» Work instruction
Each line in the entries below that holds the string "screenshot" must be copied.

» Dataset excerpts
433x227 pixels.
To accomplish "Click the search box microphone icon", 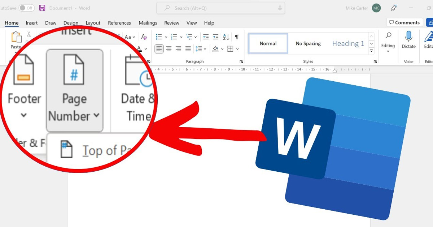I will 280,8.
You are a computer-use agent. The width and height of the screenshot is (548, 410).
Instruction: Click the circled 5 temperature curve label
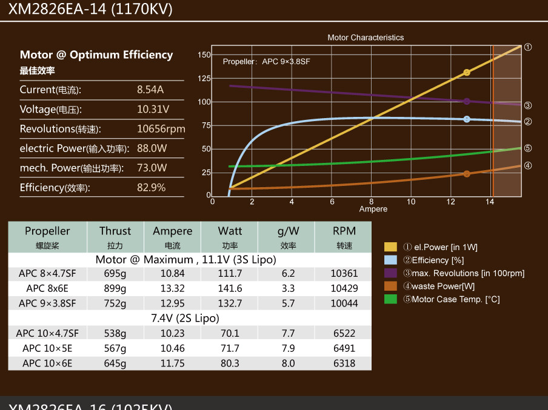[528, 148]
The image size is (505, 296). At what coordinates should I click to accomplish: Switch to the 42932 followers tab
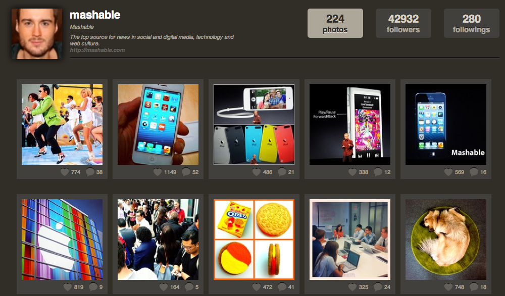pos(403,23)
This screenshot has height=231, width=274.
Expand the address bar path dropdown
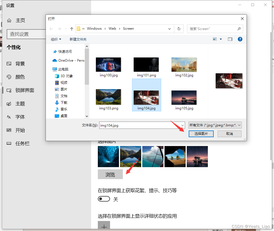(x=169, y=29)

--

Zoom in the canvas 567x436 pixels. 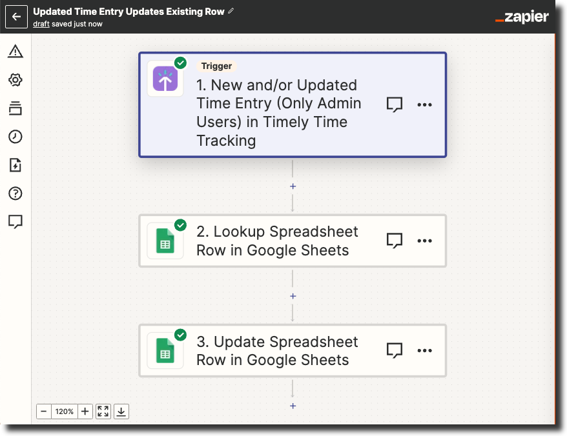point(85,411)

» Completed task
You are a computer-use agent. The width and height of the screenshot is (548, 410).
This screenshot has height=231, width=274.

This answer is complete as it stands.